- [EXERCISE GOAL]
Below are some records. Quote exactly the lines from the one that contains "The height and" through the last, both included, and leave out the pictures.

- [DATA RECORDS]
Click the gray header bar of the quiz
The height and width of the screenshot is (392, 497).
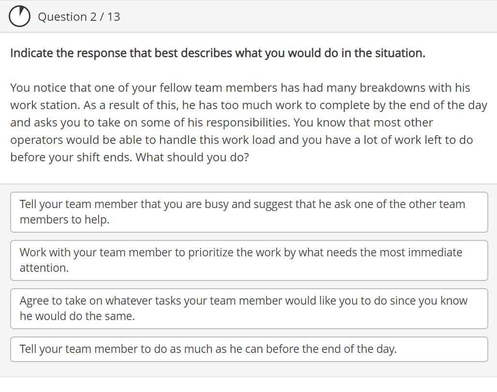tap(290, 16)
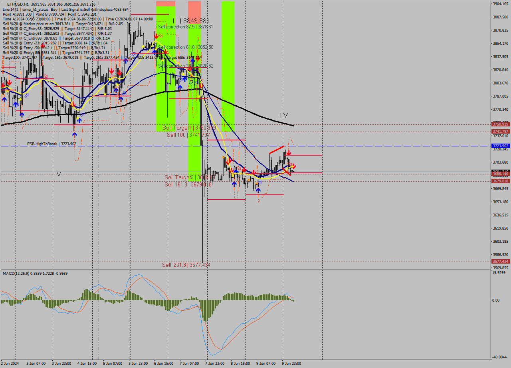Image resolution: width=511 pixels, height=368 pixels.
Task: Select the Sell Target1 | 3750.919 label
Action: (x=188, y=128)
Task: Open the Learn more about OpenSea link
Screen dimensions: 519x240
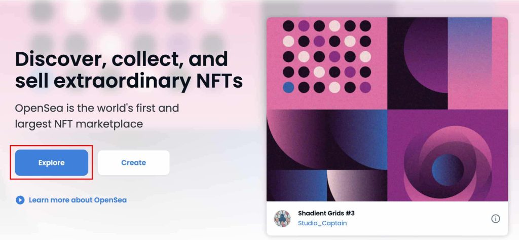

- [OUTPUT FOR THIS EXERCISE]
The height and width of the screenshot is (392, 497).
tap(290, 16)
Image resolution: width=511 pixels, height=368 pixels.
Task: Select the Sell Target1 | 3750.919 label
Action: (x=188, y=128)
Task: Open the Learn more about OpenSea link
Screen dimensions: 519x240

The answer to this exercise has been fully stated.